First I am a network newb. I have a home Ubiquiti system consisting of a USG 3P (4.4.18) and 3 AP-AC pro. My controller is version 5.6.30. Question - I work overseas for 4 weeks at a time and live in a company provided camp. Company IT security does not allow VPN programs within our camp WIFI and it is the only way to connect to internet. Without a VPN all the geoblocking apps prevent me from watching American sports, etc. Is it possible to configure my Ubiquiti system to allow my Android tablet to connect to my Ubiquiti system and then route to internet from my home system? Any help would be appreciated.
I’m a little curious about this part:
“Company IT security does not allow VPN programs within our camp WIFI”
So, how would you connect back to your USG?
Not sure if this will work for you but try this. Setup the USG for L2TP VPN using Radius. Follow the instructions here. https://help.ubnt.com/hc/en-us/articles/115005445768-UniFi-L2TP-Remote-Access-VPN-with-USG-as-RADIUS-Server It’s very straight forward and easy.
1.
When you make your Site-to-Site VPN network, manually set the DNS1 to be your USG IP, and DNS2 to be any public DNS (e.g. Google’s 8.8.8.8 or whatever). This will allow your computer on base to be the streaming system. If your regionally locked Netflix and Hulu etc work on the client, no big deal.
2.
If that doesn’t work, you can try to RDP into one of the workstations at home and watch it from there. However, I’m not sure the bandwidth will be adequate to stream over the connection like that. I just tried the RDP method from my office to my home about 30 miles away. Home network is Verizon FiOS 100Mbps Down and Up. My office network is Comcast Business 50Mbps Down 10Mbps Up. With Youtube TV the stream was pretty clean, audio was sync’d. YMMV across the globe, and it depends on your home’s upload speeds since the stream from you home computer is getting full bandwidth and has to upload a full stream to you.
3.
If THAT doesn’t work, you can try to implement PIA into the USG. However, it seems complicated. PrivateInternetAccess VPN on a Ubiquiti USG (Unifi Security Gateway)
Not possible. Your camp IT folk likely have VPN connections blocked anyway, and if they didn’t they likely monitor use of their network. You’d likely face sanctions.
Edit: I mean technically you could set up an IPSec / OpenVPN connection back to your USG, and rules to forward traffic from that incoming connection back out to the web, but I wouldn’t recommend it. There’s likely more at stake than being in breach of licensing regulations if you’re caught doing it, I imagine.
So the policy is “no VPN allowed” and the connections are blocked during working hours (6AM to 6PM) but magically they stop blocking them at 6PM. Using a program called SurfEasy but apps like Hulu will block saying something like “it appears you are using a VPN program so please close VPN and restart Hulu”. Are these apps like Hulu doing client side checks so it wouldn’t matter if I forward my traffic through my home network?

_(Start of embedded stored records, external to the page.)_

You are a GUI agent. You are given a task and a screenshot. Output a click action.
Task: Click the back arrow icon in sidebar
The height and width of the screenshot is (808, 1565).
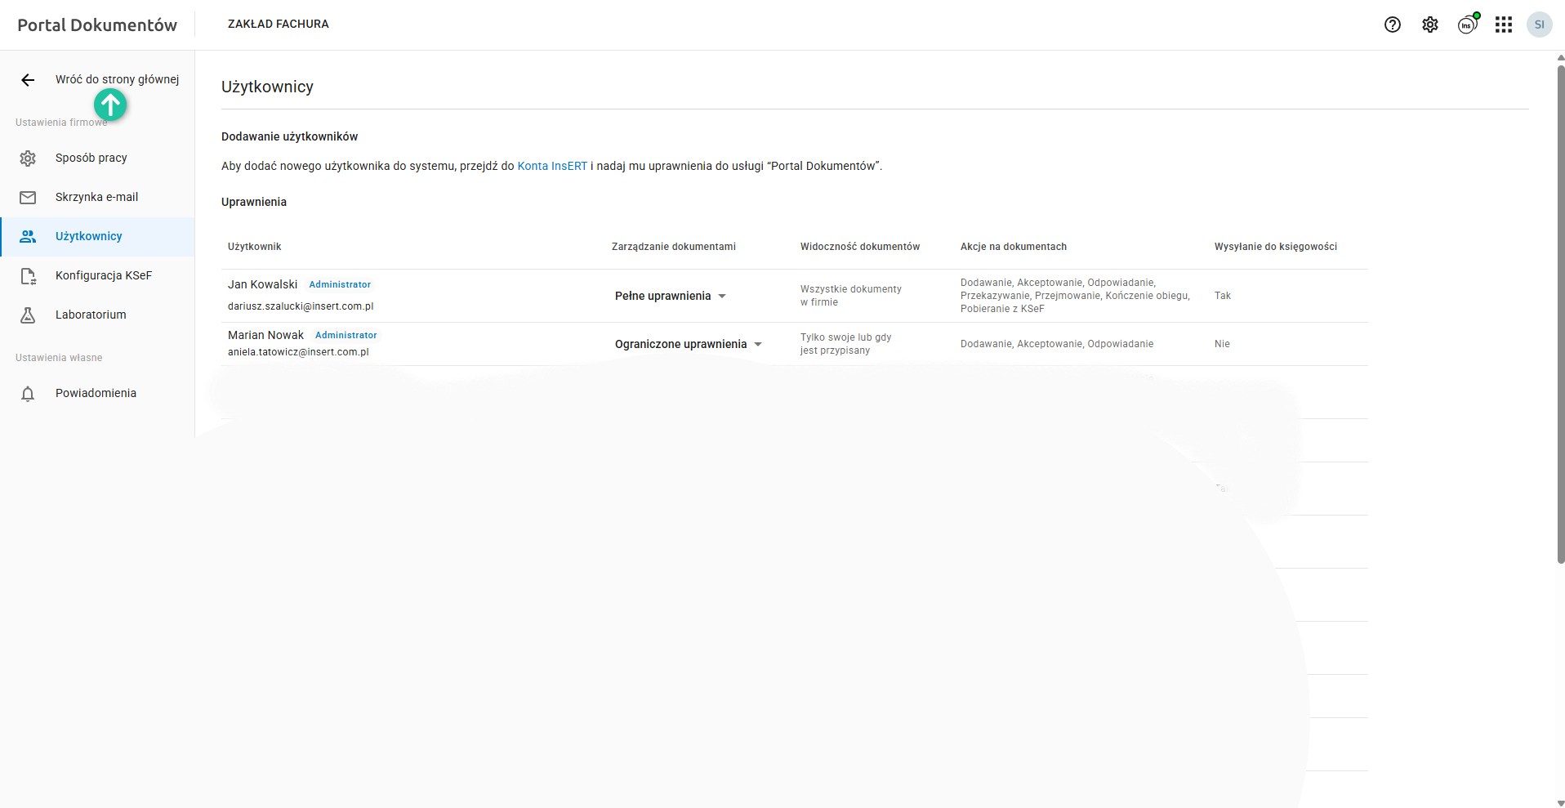tap(28, 80)
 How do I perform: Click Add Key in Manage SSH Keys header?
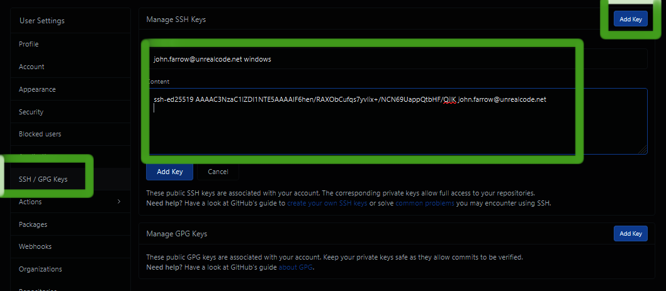630,19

Update - I set up a L2TP-Ipsec VPN after setting up a RADIUS server and RADIUS user on my USG. Very straightforward after following the link you provided. On my Android tablet I set up a L2TP VPN connection and it easily connected. The only catch is I don’t have a static IP address with my internet provider so will need to update the IP address in my VPN connection whenever it changes. The good thing is I can connect to my Unifi Controller and easily determine my home IP address no matter where I am located in the world.
Ah! Well, if the policy is no VPN use during working hours and they turn off the restriction at 6pm then they’re obviously fine with using a VPN after hours.
I doubt Hulu would be able to tell if you have a straight VPN configured like an L2TP or OpenVPN tunnel. But there might be some client side checking. Not sure.
So, there are a couple of options:
Use your USG to setup and route your VPN. (more difficult to set up but it’s cheap)
Or, buy a VPN service with endpoints all over the world. Easynews has a good one and it’s only a few bucks a month. (Very easy to setup, but it costs)
AFAIK Hulu, Netflix, etc don’t do client checks.
They detect VPN by checking your public IP - if it matches against the known list of VPN exit server IPs used by common VPN services they boot you.
Since your public IP will appear to be the public IP of your “home system” you should be in the clear.
Sign up for dyndns or noip, then just connect to the free domain you chose to link to your dynamic IP.
Then you set the dynamic server on the USG to update the DNS server
Thank you. Will set up a OpenVPN on home network.
you are a real help! Done. Only trick was noip is not in drop down service for Dynamic DNS but use dyndns and dynupdate.no-ip.com as server and bingo it works. Thanks!
Yeah. Use DynDNS for no-ip. I use No-IP myself.
Glad you got it up and running. Now you can enjoy regionally locked streams abroad!